Maeve Binchy



I once read an anthology of Christmas stories while recuperating on the hottest day of the year. Such is the power of Maeve Binchy.

Taking time out from editing my own novel to dust off this blog takes a fair splattering of motivation and the surprising news of Binchy's death after a quick illness resulted in a genuine swallow hard moment. I was a fan and with two books of hers yet to read on my shelves (on a beach somewhere hopefully), I still am.

I first stumbled across her work ten years ago. I picked up Tara Road in a car boot sale in the early noughties, so I'm a bit of a late-comer but sadly for her estate she hasn't profited from my fandom. I've never bought a book of hers from a bookshop but I would like it to be known I was hooked by her Dublin streets.

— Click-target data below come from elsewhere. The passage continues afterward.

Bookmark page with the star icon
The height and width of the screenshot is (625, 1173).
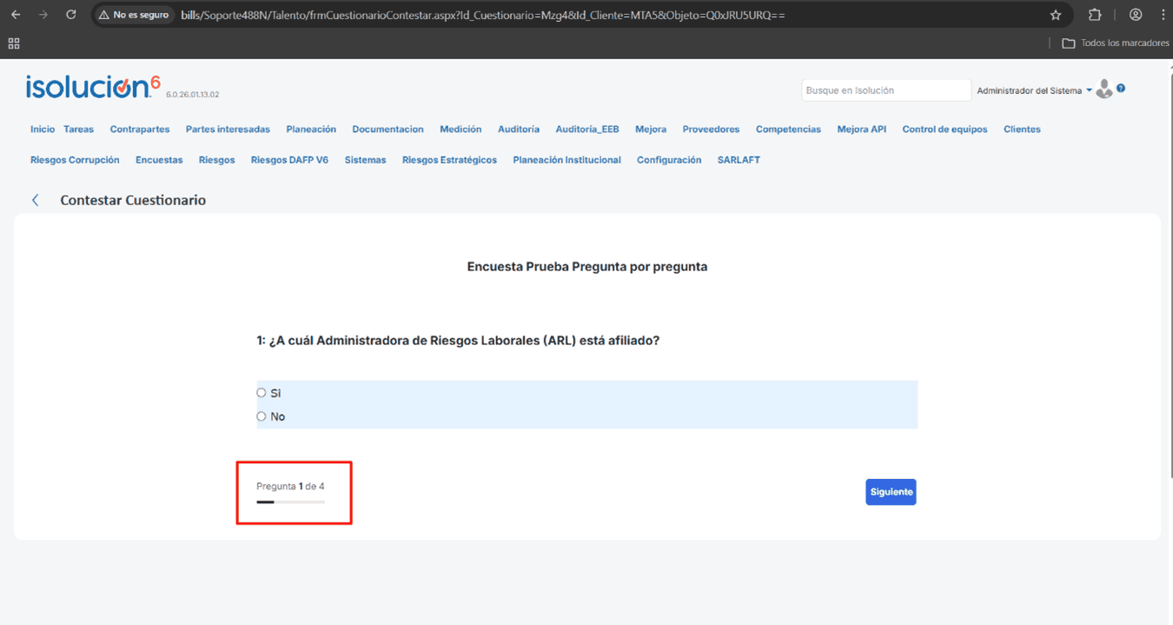click(x=1056, y=15)
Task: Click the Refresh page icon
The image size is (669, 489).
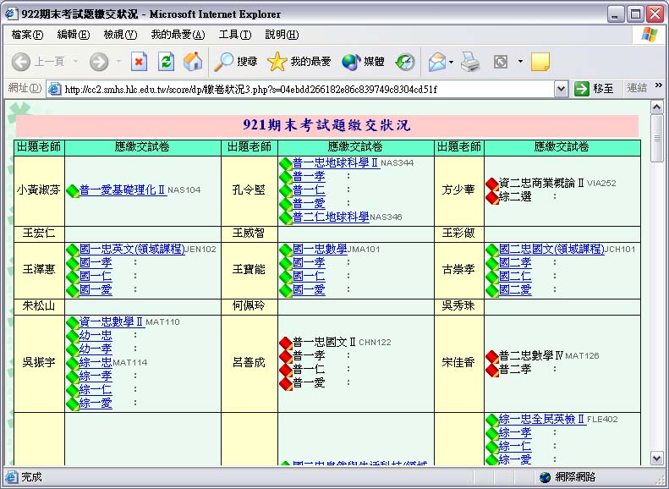Action: (x=167, y=61)
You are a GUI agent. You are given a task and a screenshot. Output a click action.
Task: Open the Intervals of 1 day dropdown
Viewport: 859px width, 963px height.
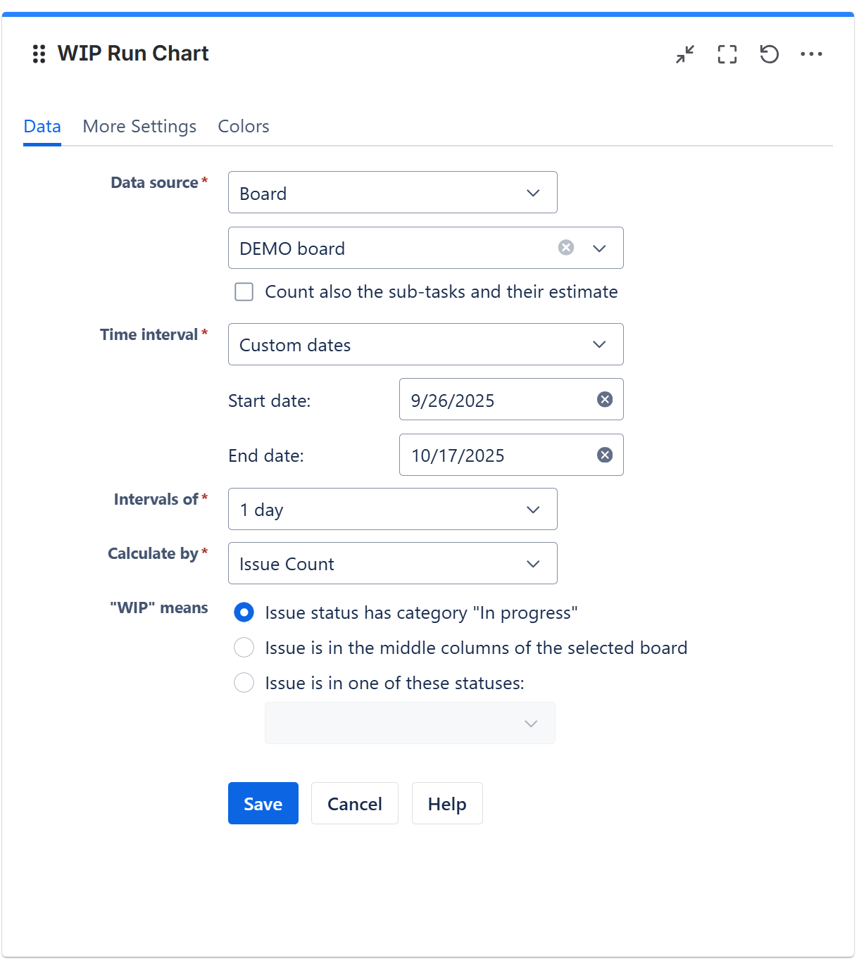pos(392,510)

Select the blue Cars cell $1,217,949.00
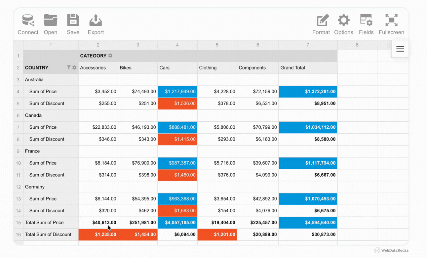click(x=177, y=92)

I wonder, if like all those homeless northeners lured here to London in the eighties by the promise of an Eastenders community spirit, whether the same happened in Ireland. With intertwined characters in neighbouring streets all falling in love but perhaps more importantly, looking out for each other, she sold Ireland to the feckless. We know this sweet and increasingly outmoded image is fallacy but that's the job of the exceptional dramatist, to lure us into a world and make us buy the dream. She managed this.

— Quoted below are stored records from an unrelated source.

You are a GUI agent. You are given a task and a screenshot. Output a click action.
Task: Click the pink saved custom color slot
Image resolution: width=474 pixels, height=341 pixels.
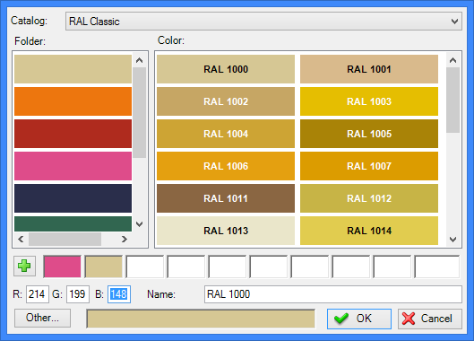coord(62,267)
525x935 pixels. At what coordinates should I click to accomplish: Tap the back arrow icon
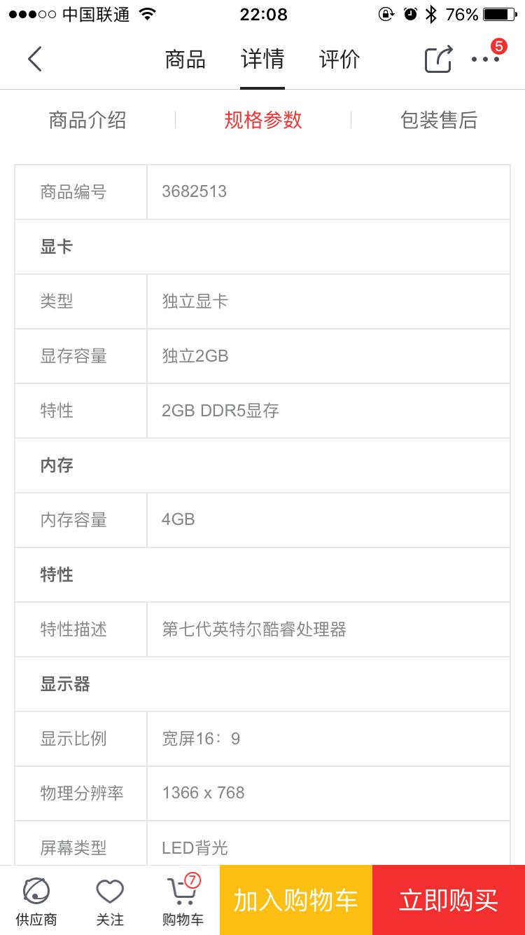35,60
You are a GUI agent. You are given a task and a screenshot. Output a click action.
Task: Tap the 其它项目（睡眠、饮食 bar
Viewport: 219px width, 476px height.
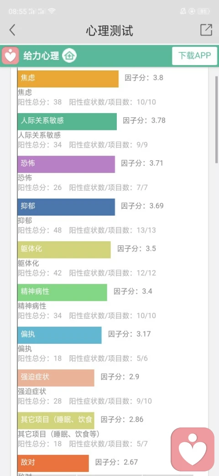click(56, 421)
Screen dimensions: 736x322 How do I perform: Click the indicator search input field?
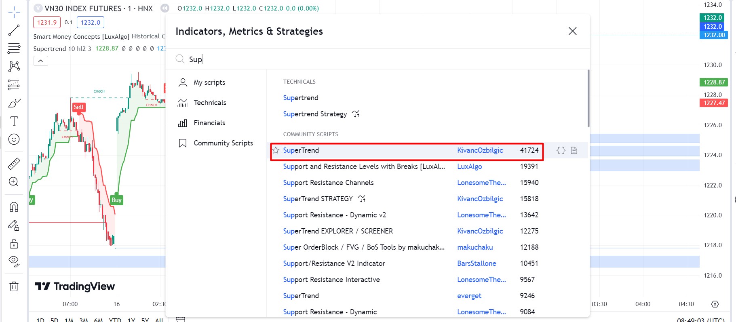click(364, 59)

Accessible and simply written, I wonder if Binchy's books would fit under the 'intelligent women's fiction' umbrella (as adopted by The Bookseller recently, before swiftly disappearing again) because as former Irish Times columnist and London editor, they rarely come smarter than her. Sure, she's no tense experimenter like Maggie O'Farrell or sculptor of the forgotten word like Rachel Cusk, but unlike these two she wrote books I couldn't put down. As an emerging writer myself, I have some idea of how phenomenally difficult this is to achieve.